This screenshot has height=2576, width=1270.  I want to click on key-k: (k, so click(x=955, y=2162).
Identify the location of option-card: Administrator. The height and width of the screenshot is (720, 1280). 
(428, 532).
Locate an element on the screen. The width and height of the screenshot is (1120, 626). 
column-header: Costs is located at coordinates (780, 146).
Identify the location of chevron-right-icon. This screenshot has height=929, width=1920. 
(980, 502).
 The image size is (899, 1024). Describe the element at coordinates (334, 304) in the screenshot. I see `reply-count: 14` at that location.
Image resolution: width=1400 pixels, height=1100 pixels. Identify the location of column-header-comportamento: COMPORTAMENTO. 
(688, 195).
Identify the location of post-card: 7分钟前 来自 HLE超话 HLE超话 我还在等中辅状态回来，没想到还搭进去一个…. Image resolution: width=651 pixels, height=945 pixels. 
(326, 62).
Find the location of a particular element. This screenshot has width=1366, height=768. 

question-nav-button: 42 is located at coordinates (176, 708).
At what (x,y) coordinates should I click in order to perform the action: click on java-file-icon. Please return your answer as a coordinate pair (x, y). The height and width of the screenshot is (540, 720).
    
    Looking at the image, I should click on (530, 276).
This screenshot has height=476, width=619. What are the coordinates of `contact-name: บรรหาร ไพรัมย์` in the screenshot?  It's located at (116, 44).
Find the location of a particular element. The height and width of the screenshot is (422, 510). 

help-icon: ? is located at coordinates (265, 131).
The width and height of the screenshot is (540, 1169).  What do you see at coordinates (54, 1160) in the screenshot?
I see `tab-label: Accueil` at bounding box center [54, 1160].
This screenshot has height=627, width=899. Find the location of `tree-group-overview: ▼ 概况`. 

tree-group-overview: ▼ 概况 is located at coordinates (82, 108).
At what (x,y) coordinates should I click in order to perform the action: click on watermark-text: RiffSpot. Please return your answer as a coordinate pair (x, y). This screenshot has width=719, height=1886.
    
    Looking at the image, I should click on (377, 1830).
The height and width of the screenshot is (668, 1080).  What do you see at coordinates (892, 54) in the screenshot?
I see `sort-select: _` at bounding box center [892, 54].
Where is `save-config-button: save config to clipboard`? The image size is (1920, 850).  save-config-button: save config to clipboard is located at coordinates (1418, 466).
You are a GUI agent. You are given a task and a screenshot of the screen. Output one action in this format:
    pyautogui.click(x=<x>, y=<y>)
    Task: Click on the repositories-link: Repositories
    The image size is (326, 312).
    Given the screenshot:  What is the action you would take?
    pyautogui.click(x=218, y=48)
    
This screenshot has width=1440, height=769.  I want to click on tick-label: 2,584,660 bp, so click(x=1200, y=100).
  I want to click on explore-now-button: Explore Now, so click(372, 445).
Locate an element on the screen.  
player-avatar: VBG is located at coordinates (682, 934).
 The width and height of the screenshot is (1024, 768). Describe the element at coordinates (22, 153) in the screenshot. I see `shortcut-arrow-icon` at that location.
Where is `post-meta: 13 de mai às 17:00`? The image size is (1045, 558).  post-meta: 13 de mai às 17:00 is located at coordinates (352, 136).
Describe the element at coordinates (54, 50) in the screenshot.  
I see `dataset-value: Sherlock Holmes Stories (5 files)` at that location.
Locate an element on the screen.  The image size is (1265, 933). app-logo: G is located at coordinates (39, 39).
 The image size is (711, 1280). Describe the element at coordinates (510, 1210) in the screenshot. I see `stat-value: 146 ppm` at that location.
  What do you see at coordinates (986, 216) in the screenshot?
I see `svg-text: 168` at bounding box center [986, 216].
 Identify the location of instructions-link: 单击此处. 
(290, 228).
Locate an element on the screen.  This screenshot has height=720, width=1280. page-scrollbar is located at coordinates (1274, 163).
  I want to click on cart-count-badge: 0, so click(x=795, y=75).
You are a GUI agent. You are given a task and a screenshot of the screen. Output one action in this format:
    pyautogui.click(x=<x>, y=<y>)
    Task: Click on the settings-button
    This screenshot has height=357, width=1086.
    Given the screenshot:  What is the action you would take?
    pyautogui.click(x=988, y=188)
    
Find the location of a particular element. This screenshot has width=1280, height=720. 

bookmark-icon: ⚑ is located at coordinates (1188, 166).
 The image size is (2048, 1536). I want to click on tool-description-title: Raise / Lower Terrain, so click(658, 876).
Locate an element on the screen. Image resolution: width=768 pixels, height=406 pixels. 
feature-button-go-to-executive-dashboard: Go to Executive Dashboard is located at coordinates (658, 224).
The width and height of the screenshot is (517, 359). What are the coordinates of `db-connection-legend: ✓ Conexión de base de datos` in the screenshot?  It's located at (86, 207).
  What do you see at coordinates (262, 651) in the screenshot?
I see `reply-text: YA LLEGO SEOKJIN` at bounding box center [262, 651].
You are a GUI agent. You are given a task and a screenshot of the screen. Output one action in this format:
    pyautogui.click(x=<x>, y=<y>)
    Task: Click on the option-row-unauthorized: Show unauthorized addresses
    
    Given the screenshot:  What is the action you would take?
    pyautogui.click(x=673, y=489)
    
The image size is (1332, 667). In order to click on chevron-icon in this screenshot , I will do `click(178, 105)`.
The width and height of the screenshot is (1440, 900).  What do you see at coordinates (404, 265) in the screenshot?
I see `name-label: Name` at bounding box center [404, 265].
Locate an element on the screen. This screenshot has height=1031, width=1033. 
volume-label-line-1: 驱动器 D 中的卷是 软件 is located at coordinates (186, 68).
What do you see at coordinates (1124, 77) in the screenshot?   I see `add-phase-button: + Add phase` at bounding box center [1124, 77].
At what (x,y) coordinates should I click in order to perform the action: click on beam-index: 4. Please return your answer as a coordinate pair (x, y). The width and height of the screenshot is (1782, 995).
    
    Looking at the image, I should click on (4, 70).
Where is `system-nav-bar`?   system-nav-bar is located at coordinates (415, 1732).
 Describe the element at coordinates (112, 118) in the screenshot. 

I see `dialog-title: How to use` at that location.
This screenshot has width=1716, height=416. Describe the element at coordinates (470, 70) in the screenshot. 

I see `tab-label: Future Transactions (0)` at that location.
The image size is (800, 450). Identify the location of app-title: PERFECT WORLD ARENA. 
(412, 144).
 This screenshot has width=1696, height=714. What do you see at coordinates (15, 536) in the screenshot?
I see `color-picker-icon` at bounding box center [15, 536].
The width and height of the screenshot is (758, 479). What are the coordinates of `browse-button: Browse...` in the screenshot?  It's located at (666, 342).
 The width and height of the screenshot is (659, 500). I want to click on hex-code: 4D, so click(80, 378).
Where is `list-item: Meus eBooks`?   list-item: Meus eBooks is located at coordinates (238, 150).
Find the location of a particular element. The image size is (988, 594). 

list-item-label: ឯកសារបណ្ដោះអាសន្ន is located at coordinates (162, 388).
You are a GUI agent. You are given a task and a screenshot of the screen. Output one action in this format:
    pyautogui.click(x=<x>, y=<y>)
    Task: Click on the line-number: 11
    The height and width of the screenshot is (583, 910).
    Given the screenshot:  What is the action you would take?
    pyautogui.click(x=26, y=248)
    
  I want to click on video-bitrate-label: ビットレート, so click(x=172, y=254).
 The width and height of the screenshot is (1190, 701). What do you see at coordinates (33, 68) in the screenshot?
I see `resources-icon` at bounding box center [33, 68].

════

Directions for this task: Give back, unchanged, every line from the one containing "The image size is (800, 450)." through the final line of the rows above, both ends included.

Task answer:
The image size is (800, 450). Identify the location of app-title: PERFECT WORLD ARENA. 
(412, 144).
 This screenshot has width=1696, height=714. What do you see at coordinates (15, 536) in the screenshot?
I see `color-picker-icon` at bounding box center [15, 536].
The width and height of the screenshot is (758, 479). What are the coordinates of `browse-button: Browse...` in the screenshot?  It's located at (666, 342).
 The width and height of the screenshot is (659, 500). I want to click on hex-code: 4D, so click(80, 378).
Where is `list-item: Meus eBooks`?   list-item: Meus eBooks is located at coordinates (238, 150).
Find the location of a particular element. The image size is (988, 594). 

list-item-label: ឯកសារបណ្ដោះអាសន្ន is located at coordinates (162, 388).
You are a GUI agent. You are given a task and a screenshot of the screen. Output one action in this format:
    pyautogui.click(x=<x>, y=<y>)
    Task: Click on the line-number: 11
    The height and width of the screenshot is (583, 910).
    Given the screenshot:  What is the action you would take?
    pyautogui.click(x=26, y=248)
    
  I want to click on video-bitrate-label: ビットレート, so click(x=172, y=254).
 The width and height of the screenshot is (1190, 701). What do you see at coordinates (33, 68) in the screenshot?
I see `resources-icon` at bounding box center [33, 68].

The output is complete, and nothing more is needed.